Como apuesta segura, Carsen se apoya en el director musical del teatro, Ivor Bolton, que termina de demostrar ser uno de los mayores defensores de la música de Mozart, junto con el repertorio barroco. Serían incontables los detalles a resaltar de su espléndida batuta. Las gradaciones dinámicas conseguidas en la obertura, las coloraciones tímbricas de las maderas, el empaste cálido y evanescente de la sección de cuerdas, la sonoridad solemne de los metales… Un maestro fuera de toda duda que, cual perfecto hombre orquesta, se encarga de acompañar a los cantantes tocando el clave en los recitativos secos, sosteniendo en todo momento la continuidad del drama mozartiano.

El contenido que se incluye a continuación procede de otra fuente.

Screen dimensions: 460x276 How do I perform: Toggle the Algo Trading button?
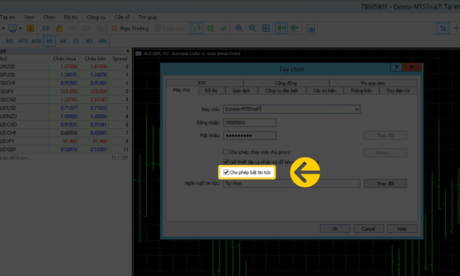click(130, 29)
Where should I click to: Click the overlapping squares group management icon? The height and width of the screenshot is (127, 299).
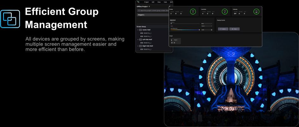(x=10, y=19)
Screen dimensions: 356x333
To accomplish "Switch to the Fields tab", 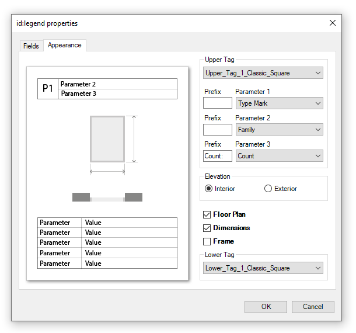I will click(x=31, y=46).
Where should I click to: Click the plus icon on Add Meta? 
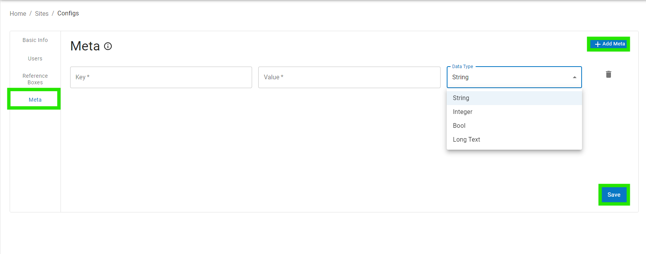[x=597, y=44]
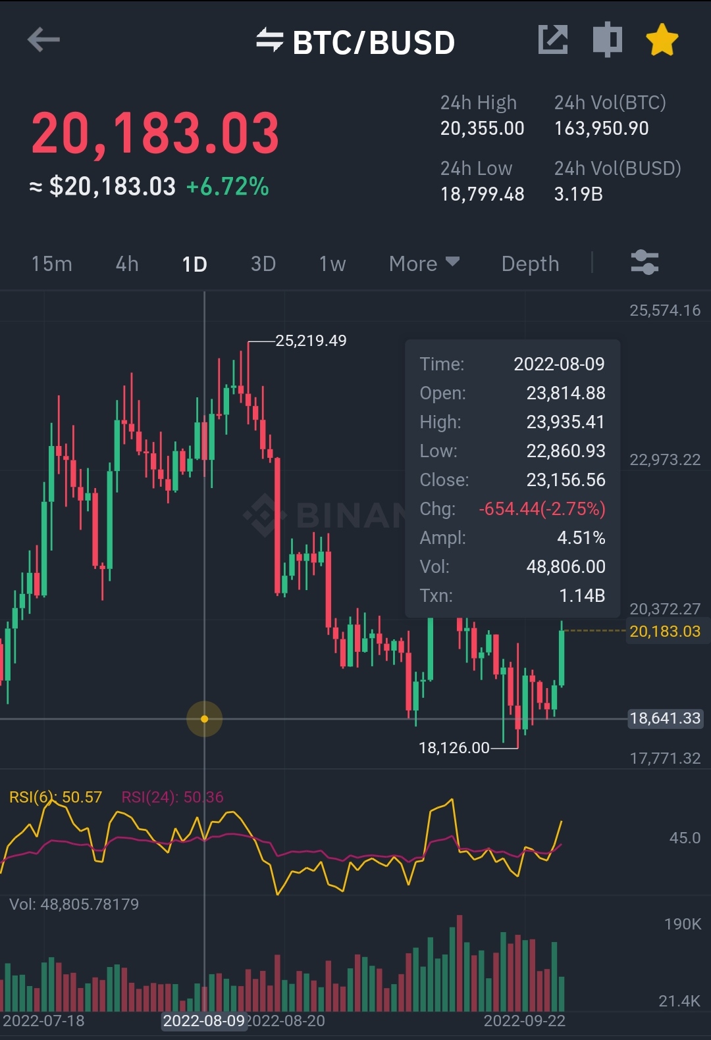711x1040 pixels.
Task: Tap the 18,641.33 crosshair price label
Action: click(x=665, y=718)
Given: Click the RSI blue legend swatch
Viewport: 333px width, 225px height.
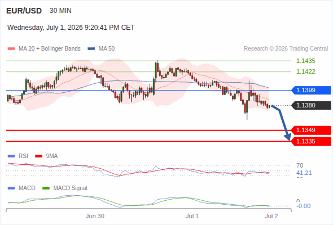Looking at the screenshot, I should (x=11, y=156).
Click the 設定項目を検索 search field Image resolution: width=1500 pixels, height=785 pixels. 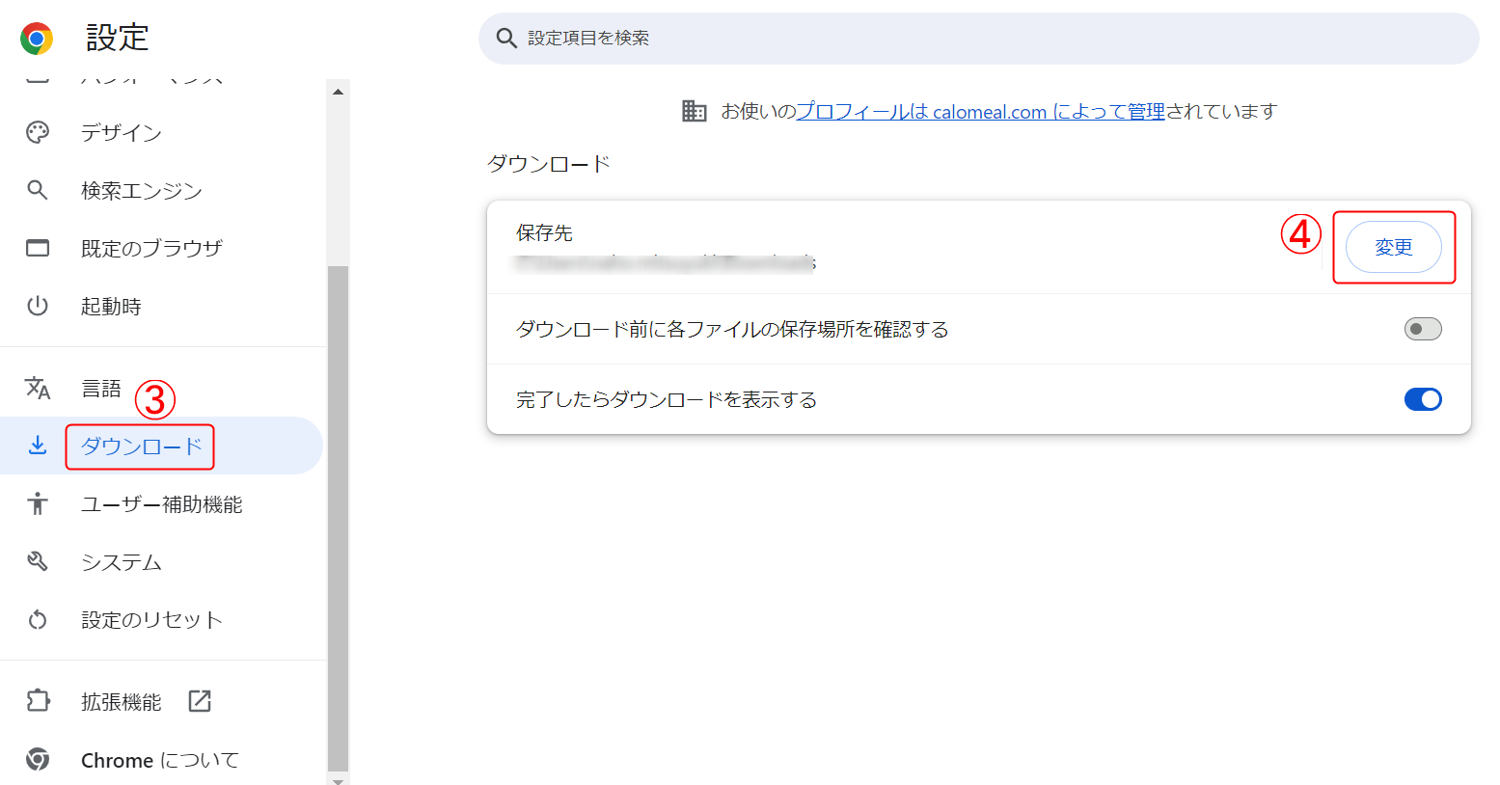(978, 39)
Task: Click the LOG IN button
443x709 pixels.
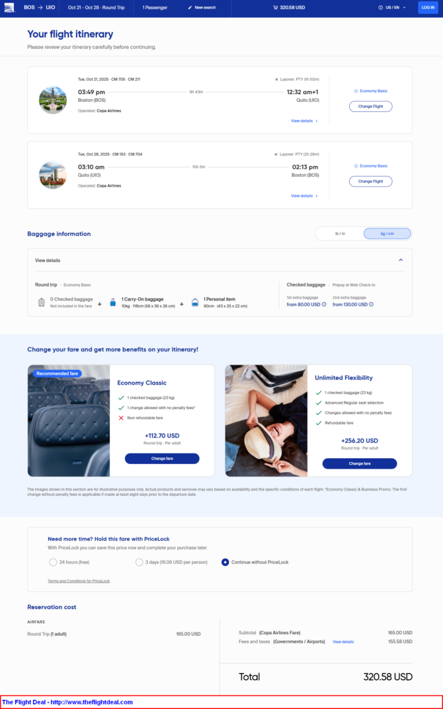Action: (x=428, y=8)
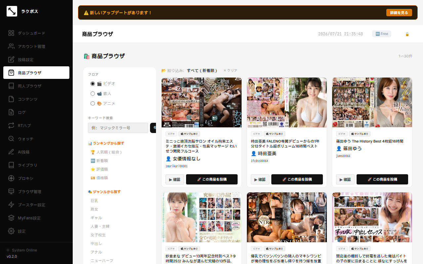Click the 詳細を見る update button
Viewport: 423px width, 264px height.
pyautogui.click(x=399, y=13)
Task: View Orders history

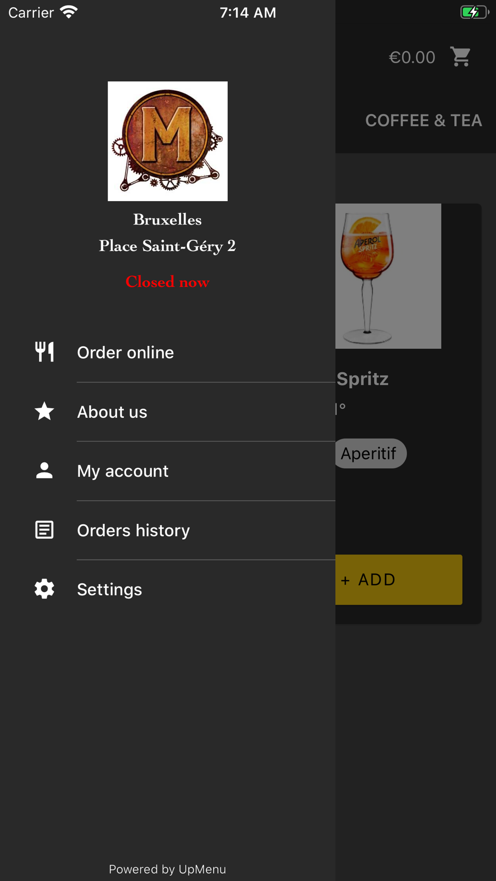Action: click(x=168, y=530)
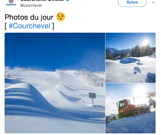View the snow groomer photo
The image size is (161, 135).
tap(131, 108)
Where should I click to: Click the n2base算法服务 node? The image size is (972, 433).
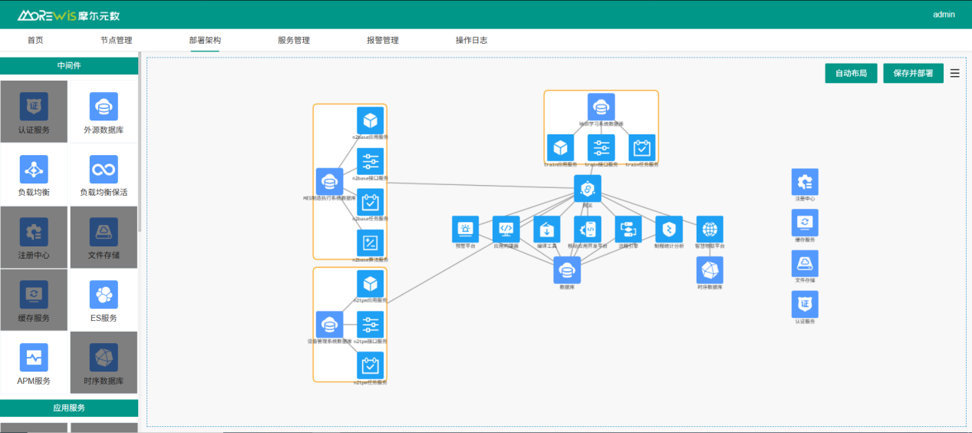[x=371, y=243]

Bolton cuenta con unos cantantes que en el primer reparto defienden la función sin ambages, realzando la credibilidad de sus respectivos personajes y reivindicando su adecuación al estilo canoro. La triunfadora indiscutible de la velada es la soprano Eleonora Buratto, la de mayores medios vocales, dando vida a una formidable Elettra que destina lo mejor de sí en sus tres arias, siendo la postrera, “D’Oreste, d´Aiace” donde desata sus iras en un auténtico espectáculo de perfección técnica que cosecha muchos y más que merecidos aplausos. Como su rival, una voz de delicada belleza brinda al personaje de Ilia la soprano Annett Frittsch, conocida mozartiana en este teatro, de la que se podría pedir un poco más en su implicación dramática pero que destila una deliciosa ingenuidad en sus dos preciosas arias, la del segundo, “Se il padre perdei”, y el tercero, “Zeffiretti lusinghieri”.

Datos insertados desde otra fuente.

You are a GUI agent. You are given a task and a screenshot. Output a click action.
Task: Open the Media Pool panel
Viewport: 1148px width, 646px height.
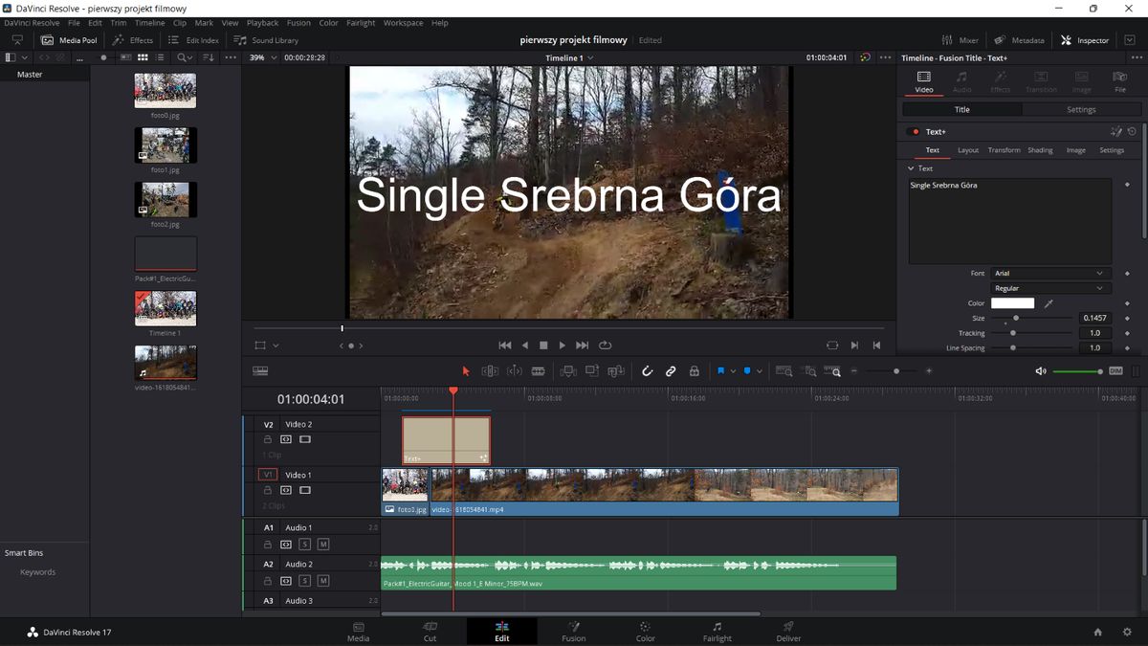[68, 39]
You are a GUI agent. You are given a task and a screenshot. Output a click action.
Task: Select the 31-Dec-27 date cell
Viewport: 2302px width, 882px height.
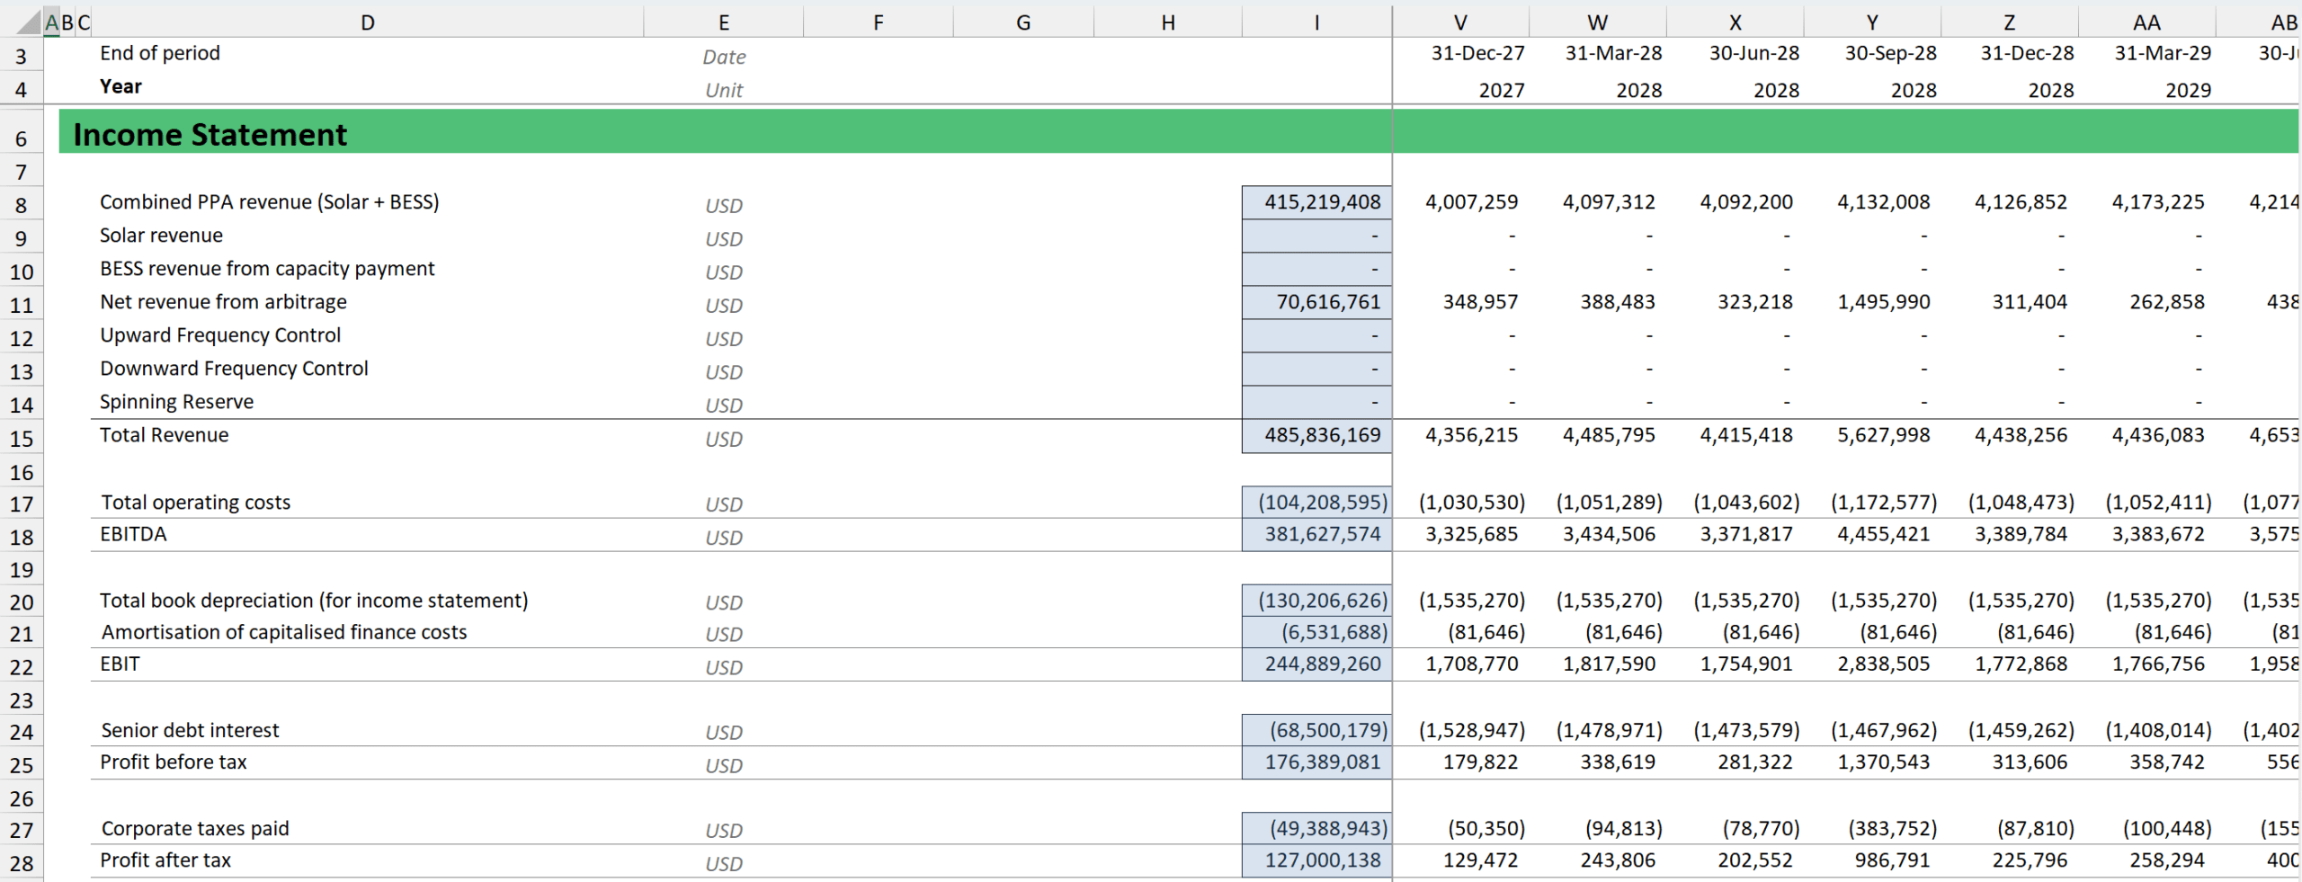pos(1477,54)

En el apartado masculino, la voz del tenor David Portillo como Idamante, aunque pequeña, es melodiosa, agradable y frasea con elegancia, pero le faltan enteros expresivos, máxime si se tiene en mente el referente histórico de Luciano Pavarotti en este papel. Contrasta el mayor cuerpo vocal del también tenor Eric Cutler dando vida a Idomeneo, al que dota de un muy buen gusto y autoridad, matizando el texto con empeño, sobre todo en los recitativos, y brindando una irreprochable versión de “Fuor del mar”. El Arbace del tenor Benjamin Hulett se luce en su recitativo del tercer acto, un personaje del que se suprimen sus dos arias con discutible criterio, por mucho que ralentizasen la acción. Sobresalientes las aportaciones finales del tenor Oliver Johnston como un gran sacerdote de Neptuno que no encaja mucho en el contexto de esta revisión argumental, y la cavernosa voz del bajo Alexander Tsymbalyuk (el formidable Fafner de El oro del Rin), como la providencial voz del oráculo fuera de escena, colocado muy acertadamente en los pisos superiores del teatro. El Coro Titular del Teatro realiza un encomiable trabajo en sus copiosas intervenciones, de un alto nivel de exigencia, y no sólo por lo meramente musical, sino también en cuanto al movimiento en escena.

Un Idomeneo para recordar no por haberse planteado esta epopeya contemporánea en la que nada pretende encajar con el mito original, sino en el que el verdadero valor añadido se ha hallado en el aspecto musical.